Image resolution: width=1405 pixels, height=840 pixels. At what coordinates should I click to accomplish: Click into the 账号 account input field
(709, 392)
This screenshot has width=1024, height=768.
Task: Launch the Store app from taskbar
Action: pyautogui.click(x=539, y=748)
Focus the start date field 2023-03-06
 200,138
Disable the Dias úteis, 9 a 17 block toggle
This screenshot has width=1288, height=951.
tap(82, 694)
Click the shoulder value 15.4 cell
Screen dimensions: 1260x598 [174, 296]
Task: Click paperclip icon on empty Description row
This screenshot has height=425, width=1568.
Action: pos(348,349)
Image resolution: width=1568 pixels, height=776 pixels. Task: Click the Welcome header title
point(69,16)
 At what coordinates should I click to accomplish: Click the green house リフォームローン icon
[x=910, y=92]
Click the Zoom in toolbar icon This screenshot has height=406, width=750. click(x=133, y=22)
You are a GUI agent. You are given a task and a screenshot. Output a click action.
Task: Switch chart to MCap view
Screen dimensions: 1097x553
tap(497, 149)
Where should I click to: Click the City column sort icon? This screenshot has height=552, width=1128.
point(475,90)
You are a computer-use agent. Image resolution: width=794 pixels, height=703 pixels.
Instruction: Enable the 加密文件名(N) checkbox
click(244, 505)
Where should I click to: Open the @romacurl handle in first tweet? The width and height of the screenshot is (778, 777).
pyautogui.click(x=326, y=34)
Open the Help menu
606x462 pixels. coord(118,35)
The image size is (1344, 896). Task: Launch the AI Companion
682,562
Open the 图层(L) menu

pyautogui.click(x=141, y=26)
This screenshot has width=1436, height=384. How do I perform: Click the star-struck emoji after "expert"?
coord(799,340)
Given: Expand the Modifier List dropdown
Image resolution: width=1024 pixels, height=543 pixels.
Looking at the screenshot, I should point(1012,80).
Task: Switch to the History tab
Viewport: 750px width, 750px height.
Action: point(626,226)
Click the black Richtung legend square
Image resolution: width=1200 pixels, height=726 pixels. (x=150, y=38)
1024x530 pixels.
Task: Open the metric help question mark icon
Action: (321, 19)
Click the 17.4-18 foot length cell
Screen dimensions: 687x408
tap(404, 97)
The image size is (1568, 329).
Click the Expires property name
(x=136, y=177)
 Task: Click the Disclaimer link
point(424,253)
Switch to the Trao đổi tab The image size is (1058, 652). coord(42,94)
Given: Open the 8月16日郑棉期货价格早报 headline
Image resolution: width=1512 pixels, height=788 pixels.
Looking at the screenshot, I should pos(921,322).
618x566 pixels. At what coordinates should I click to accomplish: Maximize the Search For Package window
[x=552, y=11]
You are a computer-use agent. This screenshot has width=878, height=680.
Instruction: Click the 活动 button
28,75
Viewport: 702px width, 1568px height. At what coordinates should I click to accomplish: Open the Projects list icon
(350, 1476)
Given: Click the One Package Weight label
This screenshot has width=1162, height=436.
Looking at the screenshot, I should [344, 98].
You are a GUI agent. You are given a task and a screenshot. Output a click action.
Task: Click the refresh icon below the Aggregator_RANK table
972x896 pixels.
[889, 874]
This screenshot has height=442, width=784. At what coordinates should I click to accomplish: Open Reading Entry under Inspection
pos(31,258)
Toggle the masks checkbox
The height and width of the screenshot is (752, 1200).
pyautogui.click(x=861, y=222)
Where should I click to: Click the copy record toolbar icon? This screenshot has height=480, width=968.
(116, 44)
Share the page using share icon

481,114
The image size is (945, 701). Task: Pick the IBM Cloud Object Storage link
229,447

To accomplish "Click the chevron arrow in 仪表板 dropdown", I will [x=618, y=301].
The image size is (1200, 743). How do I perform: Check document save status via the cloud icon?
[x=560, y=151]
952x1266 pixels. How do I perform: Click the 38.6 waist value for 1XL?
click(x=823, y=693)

****

(Problem details)
Tally of lines with the word "Switch": work out how many lines in the records hold it, and give that number only.

(Answer for the task)
3